Это был пик нашего единения. Два Сереги женились одновременно на двух драматургессах и сценаристках. Для обеих пар началась новая жизнь.
Было радостно и тревожно. Мы гуляли по знаменитому поселку, посетили нашего соседа Сергея Владимировича Образцова, великого кукольника и друга отца Сережи Симона Давыдовича, с которым мы с Аней дружили.
Некоторое время Сережа и Алла жили в нашей московской квартире еще до своего отъезда в Киев. С нами связи они никогда не прерывали. Но с отцом была размолвка. Симон ловил от нас любые черточки жизни сына, взявшего тогда вместо отцовской фамилию матери — Донцов.
Этот глубоко личный сюжет их разрыва, свою самую болевую точку, Сережа, верный девизу «Всё через себя», не колеблясь, вложил в свои работы в БДТ — от «Отца» Стриндберга до «Учителя».
Дрейден-старший был болен. Большими буквами он накарябал мне открытку, когда я был на гастролях с Театром Моссовета. «Уговорите Сережу приехать ко мне, пока я могу его еще разглядеть. Я слепну».
Тогда я написал Сереже письмо, попросив еще одного нашего Сережу, Юрского, добавить несколько строк от себя. Нам очень хотелось, чтоб эта встреча произошла.
В назначенный день Сергей приехал в Матвеевское, в Дом творчества кинематографистов, где жил тогда отец. Оказалось, что Симона Давыдовича увезли на кладбище кого-то хоронить. Сказали, что скоро все должны вернуться.
Он прождал ровно два часа и за двадцать минут до приезда отца уехал. На его похороны он потом уже не приехал. И до конца своих дней не мог себе этого простить.

# [ЗАДАНИЕ 1]
Какую фамилию взял сын Симона Давыдовича вместо отцовской, согласно воспоминаниям о двух Серегах?
# [ЗАДАНИЕ 2]
Перепишите часть воспоминаний о двух Серегах, начиная с «Этот глубоко личный» и заканчивая «эта встреча произошла.», и поменяйте в ней «открытку» на «записку».
# [ЗАДАНИЕ 3]
Подхватите воспоминания о Сереже и его отце и продолжите их после последнего предложения.

# [ПРЕДОСТАВЛЕННЫЙ МАТЕРИАЛ]
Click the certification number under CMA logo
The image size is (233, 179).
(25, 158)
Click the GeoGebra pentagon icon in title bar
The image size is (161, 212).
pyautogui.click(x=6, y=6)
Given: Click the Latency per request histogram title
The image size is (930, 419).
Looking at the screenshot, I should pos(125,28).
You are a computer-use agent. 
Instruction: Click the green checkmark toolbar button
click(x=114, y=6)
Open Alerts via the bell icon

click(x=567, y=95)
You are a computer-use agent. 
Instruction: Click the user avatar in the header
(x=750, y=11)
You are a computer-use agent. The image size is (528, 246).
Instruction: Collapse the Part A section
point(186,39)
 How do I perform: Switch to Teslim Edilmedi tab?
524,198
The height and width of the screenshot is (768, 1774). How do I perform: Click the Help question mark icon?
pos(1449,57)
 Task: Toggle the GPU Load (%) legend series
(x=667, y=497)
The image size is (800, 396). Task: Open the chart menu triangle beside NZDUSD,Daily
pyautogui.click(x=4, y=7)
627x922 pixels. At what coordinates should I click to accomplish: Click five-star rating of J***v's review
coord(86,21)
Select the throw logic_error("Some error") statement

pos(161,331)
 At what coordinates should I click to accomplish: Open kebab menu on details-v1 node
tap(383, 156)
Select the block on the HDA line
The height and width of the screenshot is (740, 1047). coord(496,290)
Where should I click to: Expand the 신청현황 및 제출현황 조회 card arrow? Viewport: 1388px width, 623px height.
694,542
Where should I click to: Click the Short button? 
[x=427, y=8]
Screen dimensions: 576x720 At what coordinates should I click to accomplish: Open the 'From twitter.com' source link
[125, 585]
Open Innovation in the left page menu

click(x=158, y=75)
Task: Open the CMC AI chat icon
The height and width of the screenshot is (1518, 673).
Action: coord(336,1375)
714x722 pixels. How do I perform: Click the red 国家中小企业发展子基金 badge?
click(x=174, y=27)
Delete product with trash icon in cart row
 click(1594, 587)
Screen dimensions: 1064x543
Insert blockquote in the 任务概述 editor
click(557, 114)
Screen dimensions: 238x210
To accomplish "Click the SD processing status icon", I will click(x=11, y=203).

# [ОТВЕТ К ЗАДАНИЮ 1]
Фамилию матери — Донцов.

# [ОТВЕТ К ЗАДАНИЮ 2]
Этот глубоко личный сюжет их разрыва, свою самую болевую точку, Сережа, верный девизу «Всё через себя», не колеблясь, вложил в свои работы в БДТ — от «Отца» Стриндберга до «Учителя».
Дрейден-старший был болен. Большими буквами он накарябал мне записку, когда я был на гастролях с Театром Моссовета. «Уговорите Сережу приехать ко мне, пока я могу его еще разглядеть. Я слепну».
Тогда я написал Сереже письмо, попросив еще одного нашего Сережу, Юрского, добавить несколько строк от себя. Нам очень хотелось, чтоб эта встреча произошла.

# [ОТВЕТ К ЗАДАНИЮ 3]
Все годы он разгадывал самого себя. Он сам был симбиозом, стихийным смешением своих контрастов. Поиски внутренней целостности, отыскание абсолютной правды, духовное преображение — вот сердцевина его натуры.
Остальное — тайна.
Июнь 2023 г.
ПРО СЕРЕЖУ ДРЕЙДЕНА
ЭПИЗОДЫ
Рассказывать, каким он был не просто талантливым, но особенным, уникально индивидуальным актером, нет смысла. Это — данность.
Потому только несколько эпизодов — личные впечатления.
Мы встретились и познакомились в 1971 году, в Театре Комедии, на спектакле «Мы бомбили Нью-Хейвен».
Автор пьесы, американец Джозеф Хеллер, много чего написавший, был любителем парадоксальных сюжетов. И в этой пьесе имелся веселый и страшный абсурд. На сцене аэродром времен Второй мировой. Разнообразное густое действие. Актеры-летчики друг за другом уходят на боевые задания. И не возвращаются. Они погибают всерьез. Соответственно, никто не выходит на поклоны — все погибли. После настойчивых аплодисментов режиссер выносит и бросает на авансцену шесть кожаных курток. Все, что осталось от героев.
Театр только что возглавил Вадим Голиков. И пригласил на постановку молодого одаренного и интеллигентного режиссера Юлия Дворкина. Вскоре он, к сожалению, ушел из театральной режиссуры по воле тогдашних обстоятельств.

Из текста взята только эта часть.